Input for this task:
▼
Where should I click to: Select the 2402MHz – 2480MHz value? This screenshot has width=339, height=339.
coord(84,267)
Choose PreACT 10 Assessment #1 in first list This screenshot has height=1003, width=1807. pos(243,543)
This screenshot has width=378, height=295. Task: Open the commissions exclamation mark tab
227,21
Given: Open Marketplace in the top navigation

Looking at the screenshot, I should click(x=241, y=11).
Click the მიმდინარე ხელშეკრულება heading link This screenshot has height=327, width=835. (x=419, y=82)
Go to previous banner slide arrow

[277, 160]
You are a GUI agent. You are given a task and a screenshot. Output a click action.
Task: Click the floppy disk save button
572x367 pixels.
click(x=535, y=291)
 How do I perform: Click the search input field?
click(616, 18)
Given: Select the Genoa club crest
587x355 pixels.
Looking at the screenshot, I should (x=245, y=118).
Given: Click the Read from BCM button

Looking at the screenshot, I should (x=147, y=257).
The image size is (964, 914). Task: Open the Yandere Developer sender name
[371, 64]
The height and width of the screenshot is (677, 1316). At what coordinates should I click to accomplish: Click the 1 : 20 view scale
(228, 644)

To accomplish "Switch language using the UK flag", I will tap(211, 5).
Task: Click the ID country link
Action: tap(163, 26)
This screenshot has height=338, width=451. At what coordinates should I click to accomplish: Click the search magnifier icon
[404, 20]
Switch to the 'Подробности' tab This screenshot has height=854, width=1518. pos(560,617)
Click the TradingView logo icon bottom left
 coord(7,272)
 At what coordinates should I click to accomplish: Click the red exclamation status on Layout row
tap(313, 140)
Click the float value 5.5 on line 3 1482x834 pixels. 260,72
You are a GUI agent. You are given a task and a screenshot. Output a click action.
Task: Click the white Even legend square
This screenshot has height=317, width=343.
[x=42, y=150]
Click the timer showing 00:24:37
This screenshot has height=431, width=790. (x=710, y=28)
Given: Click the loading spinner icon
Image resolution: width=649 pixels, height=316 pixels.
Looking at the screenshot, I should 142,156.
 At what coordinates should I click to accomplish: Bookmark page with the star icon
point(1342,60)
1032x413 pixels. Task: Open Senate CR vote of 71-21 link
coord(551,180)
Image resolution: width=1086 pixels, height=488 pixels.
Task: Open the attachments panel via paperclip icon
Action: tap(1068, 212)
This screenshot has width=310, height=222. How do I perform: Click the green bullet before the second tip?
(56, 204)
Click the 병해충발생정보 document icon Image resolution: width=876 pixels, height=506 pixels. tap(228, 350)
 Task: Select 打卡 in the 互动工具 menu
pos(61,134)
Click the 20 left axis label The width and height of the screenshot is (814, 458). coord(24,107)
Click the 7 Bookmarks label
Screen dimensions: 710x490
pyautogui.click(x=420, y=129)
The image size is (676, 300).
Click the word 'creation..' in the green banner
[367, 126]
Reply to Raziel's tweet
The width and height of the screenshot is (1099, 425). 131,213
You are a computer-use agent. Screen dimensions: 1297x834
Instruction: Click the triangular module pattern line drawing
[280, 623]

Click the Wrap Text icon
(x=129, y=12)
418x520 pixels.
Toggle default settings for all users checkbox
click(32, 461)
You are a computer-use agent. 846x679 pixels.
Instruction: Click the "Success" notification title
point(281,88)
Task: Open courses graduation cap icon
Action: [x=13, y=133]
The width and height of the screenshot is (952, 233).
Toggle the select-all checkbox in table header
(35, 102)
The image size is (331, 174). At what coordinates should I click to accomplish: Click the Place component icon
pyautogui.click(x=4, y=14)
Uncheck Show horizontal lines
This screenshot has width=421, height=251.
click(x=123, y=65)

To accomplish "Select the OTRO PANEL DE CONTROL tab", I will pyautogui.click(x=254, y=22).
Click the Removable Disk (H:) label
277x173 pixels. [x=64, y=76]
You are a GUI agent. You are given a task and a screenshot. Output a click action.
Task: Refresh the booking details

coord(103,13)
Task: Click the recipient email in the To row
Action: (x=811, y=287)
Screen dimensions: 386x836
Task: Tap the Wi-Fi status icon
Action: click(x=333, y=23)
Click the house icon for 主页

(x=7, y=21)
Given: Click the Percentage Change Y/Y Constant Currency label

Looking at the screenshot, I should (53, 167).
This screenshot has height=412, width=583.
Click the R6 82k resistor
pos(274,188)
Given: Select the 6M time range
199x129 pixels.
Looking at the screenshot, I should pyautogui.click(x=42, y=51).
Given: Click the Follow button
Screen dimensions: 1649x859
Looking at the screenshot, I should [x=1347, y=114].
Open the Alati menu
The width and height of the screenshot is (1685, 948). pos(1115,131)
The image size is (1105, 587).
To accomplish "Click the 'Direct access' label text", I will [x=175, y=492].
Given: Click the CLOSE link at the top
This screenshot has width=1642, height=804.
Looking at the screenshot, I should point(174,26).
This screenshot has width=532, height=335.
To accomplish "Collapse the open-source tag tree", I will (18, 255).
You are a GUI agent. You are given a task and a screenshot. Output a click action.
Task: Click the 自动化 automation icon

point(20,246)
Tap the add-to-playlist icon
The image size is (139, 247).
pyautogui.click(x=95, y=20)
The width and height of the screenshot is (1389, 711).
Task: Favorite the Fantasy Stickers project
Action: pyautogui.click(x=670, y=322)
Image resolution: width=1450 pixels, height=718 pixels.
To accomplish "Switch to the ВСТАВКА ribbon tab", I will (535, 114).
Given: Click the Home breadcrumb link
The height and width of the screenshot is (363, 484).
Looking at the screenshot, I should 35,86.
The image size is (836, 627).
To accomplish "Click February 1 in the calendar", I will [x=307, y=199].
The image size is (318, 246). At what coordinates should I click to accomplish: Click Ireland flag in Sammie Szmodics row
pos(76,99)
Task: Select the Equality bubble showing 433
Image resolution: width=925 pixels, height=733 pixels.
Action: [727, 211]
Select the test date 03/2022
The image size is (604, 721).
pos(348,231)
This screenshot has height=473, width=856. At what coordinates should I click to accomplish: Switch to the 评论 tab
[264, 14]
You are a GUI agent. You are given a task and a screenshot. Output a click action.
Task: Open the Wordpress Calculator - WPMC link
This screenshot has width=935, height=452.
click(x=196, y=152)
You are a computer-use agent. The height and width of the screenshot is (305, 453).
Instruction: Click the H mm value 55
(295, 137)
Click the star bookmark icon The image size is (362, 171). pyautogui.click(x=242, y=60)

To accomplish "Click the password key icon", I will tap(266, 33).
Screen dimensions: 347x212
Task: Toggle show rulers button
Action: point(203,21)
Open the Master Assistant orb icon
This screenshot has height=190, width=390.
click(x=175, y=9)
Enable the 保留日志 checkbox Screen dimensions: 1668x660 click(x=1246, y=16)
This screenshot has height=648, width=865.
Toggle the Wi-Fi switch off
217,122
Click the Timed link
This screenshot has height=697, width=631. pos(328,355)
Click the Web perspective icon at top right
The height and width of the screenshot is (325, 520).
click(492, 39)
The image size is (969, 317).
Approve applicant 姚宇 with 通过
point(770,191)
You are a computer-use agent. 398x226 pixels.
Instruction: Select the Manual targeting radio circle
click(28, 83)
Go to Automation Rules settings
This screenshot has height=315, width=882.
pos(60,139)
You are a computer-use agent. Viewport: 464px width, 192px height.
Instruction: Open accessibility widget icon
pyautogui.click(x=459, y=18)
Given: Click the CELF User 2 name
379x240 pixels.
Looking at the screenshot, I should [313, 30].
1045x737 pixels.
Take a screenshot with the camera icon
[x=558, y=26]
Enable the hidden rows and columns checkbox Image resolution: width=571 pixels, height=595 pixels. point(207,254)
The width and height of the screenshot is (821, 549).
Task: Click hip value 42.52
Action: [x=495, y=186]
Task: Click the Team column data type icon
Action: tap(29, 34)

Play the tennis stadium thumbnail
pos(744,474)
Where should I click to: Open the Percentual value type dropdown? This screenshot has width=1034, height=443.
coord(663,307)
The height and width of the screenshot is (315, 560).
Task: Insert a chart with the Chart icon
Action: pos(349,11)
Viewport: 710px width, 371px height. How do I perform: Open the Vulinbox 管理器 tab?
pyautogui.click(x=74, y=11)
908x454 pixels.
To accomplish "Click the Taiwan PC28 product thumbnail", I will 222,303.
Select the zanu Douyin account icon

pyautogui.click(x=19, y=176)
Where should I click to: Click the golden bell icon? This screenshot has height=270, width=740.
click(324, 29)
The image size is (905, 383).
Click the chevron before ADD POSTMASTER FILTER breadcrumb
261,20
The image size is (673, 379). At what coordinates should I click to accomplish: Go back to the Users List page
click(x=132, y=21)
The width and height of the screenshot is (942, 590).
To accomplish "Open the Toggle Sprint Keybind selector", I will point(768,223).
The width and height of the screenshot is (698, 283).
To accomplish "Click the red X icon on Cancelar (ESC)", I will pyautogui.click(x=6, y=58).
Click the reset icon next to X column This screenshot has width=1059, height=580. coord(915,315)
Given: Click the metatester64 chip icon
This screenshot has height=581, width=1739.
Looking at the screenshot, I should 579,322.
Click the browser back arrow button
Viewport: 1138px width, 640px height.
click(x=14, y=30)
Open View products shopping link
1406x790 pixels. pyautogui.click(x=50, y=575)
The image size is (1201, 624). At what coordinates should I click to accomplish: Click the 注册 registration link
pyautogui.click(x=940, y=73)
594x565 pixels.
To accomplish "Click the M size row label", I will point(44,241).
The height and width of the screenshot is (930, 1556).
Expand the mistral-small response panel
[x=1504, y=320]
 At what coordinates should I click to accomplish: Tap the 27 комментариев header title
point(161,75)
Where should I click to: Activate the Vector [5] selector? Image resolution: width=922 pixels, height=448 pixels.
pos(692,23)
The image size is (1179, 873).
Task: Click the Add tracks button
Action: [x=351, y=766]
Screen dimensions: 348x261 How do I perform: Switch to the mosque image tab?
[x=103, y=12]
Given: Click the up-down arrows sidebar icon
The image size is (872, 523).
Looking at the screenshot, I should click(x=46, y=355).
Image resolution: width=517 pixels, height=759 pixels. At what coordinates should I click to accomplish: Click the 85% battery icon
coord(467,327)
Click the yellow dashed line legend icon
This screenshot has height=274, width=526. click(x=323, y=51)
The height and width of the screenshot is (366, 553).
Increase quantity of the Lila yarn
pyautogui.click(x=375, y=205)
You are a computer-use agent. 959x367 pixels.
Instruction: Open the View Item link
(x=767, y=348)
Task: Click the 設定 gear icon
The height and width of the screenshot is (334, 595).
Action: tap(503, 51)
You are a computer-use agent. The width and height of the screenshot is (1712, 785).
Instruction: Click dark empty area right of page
▲
Stated exercise: From the material above, repeat word for word the part that opens with the line containing "418x520 pixels." and closes with the line containing "will pyautogui.click(x=254, y=22).", including both of those lines.

Response to the exercise:
418x520 pixels.
Toggle default settings for all users checkbox
click(32, 461)
You are a computer-use agent. 846x679 pixels.
Instruction: Click the "Success" notification title
point(281,88)
Task: Open courses graduation cap icon
Action: [x=13, y=133]
The width and height of the screenshot is (952, 233).
Toggle the select-all checkbox in table header
(35, 102)
The image size is (331, 174). At what coordinates should I click to accomplish: Click the Place component icon
pyautogui.click(x=4, y=14)
Uncheck Show horizontal lines
This screenshot has width=421, height=251.
click(x=123, y=65)

To accomplish "Select the OTRO PANEL DE CONTROL tab", I will pyautogui.click(x=254, y=22).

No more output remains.